Distributed by Women Make Movies, 462 Broadway, New York, NY 10013; 212-925-0606
Produced by Phoebe Hart
Directed by Phoebe Hart
DVD, color, 60 min.
Sr. High - General Adult
Gender Studies, Transgender Studies, Child Development, Gay and Lesbian Studies
Reviewed by Sarah B. Cornell, Daniel Webster College
Date Entered: 11/10/2011
Phoebe Hart tells an intensely personal story of living with androgen insensitivity syndrome (AIS) using a combination of family photos and home videos, cut-paper animation, and hand-held footage. She candidly reflects on her psychological states from childhood to adulthood, but doesn’t stop there; she weaves in how having AIS affects relationships with parents, siblings, extended family, friends, and sexual partners. Most importantly, Phoebe reflects on what it means to connect with others who have intersex conditions, some of whom call themselves “Orchids.”

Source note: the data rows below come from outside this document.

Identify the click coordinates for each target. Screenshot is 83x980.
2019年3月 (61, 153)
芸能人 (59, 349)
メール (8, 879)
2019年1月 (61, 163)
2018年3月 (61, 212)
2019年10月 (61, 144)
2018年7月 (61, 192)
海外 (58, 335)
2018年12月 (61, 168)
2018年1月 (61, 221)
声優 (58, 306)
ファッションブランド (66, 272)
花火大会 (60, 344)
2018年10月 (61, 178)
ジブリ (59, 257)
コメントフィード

AIS has deeply affected Phoebe’s family—her mother is a carrier of the genetic disorder which presented in both Phoebe and her sister Bonnie but not their sister Sophie. Their parents didn’t explain what was going on with their bodies until Phoebe was 18 and Bonnie was 11, and both sisters describe rebellious and depressive phases following the revelation. Phoebe also reports that she was told to keep the information to herself, suggesting that shame and isolation were the only way to handle her identity.

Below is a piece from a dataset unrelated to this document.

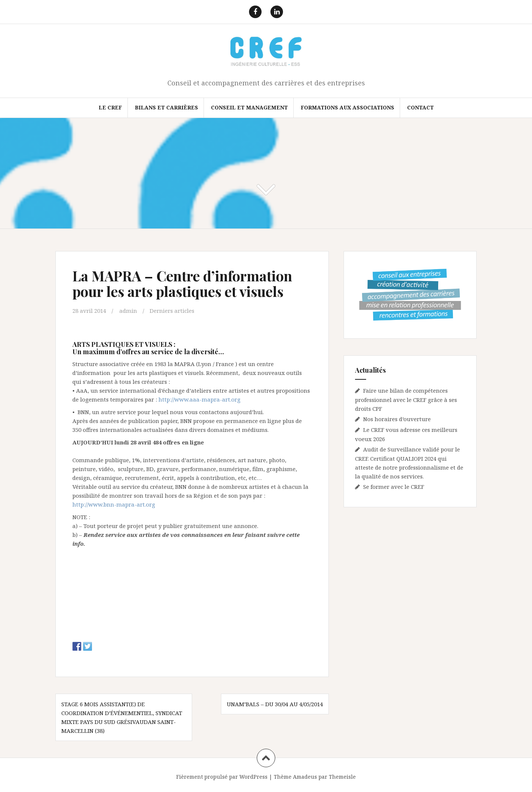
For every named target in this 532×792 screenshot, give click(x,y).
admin (128, 311)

Phoebe is tired of not talking about her gender, and is clearly pushing the envelope in terms of her parents’ desire for privacy. In order to “get on with her life,” Phoebe sets out on a cross-country road trip with Bonnie to visit Sophie, their parents, and several friends she met through AIS Support Group Australia. These visits effectively present a variety of age groups living with AIS or related syndromes, as well as a variety of perspectives on “treatment” and coming out.

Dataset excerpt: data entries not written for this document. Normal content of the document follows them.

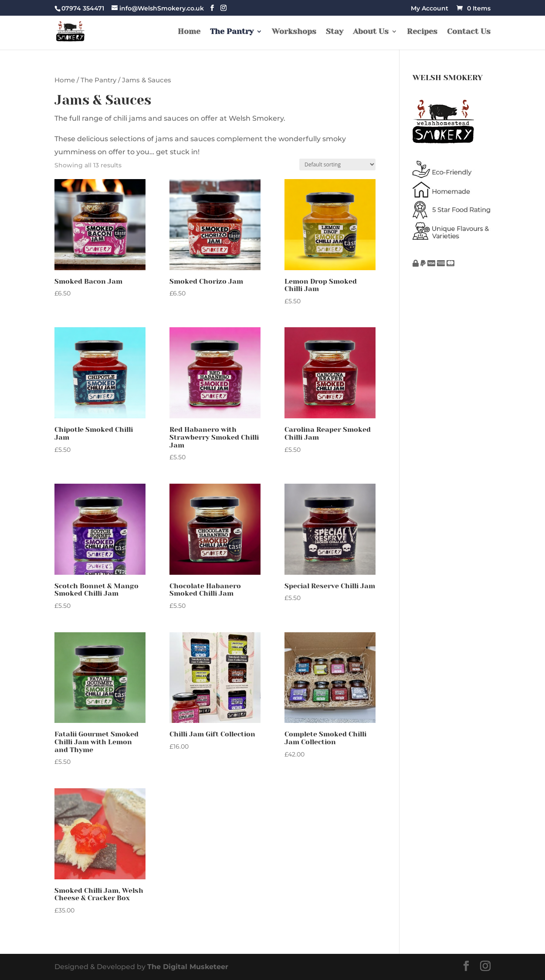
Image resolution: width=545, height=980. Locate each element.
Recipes (422, 32)
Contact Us (469, 32)
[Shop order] (337, 164)
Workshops (294, 32)
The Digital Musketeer (188, 966)
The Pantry (232, 32)
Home (189, 32)
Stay (335, 32)
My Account (430, 9)
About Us (371, 32)
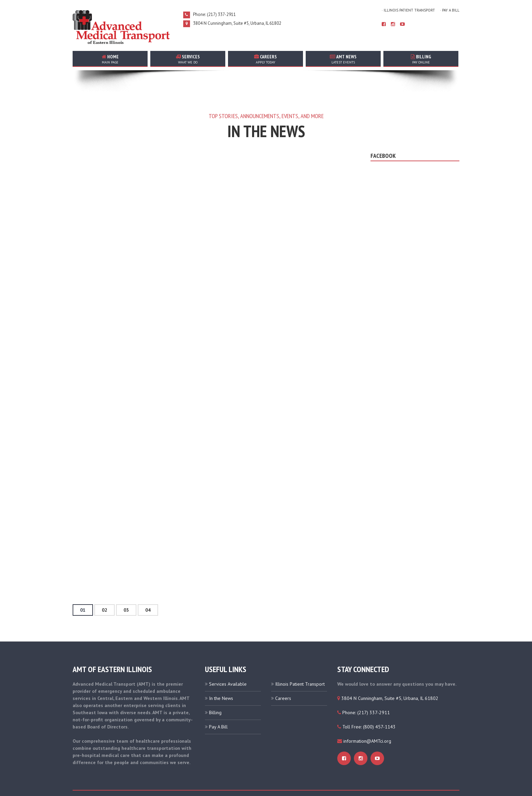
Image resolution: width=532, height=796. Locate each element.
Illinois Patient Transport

The film balances personal stories with a brief introduction to the biology of intersex syndromes and provides scientific as well as demographic context, noting that “there could be as many as one intersex baby in every hundred.” Statistics like these make the case for adding Orchids to any library collection, but it is a particularly welcome addition to gender studies collections because intersex conditions like AIS put mainstream gender stereotypes under the microscope in a way that nothing else does.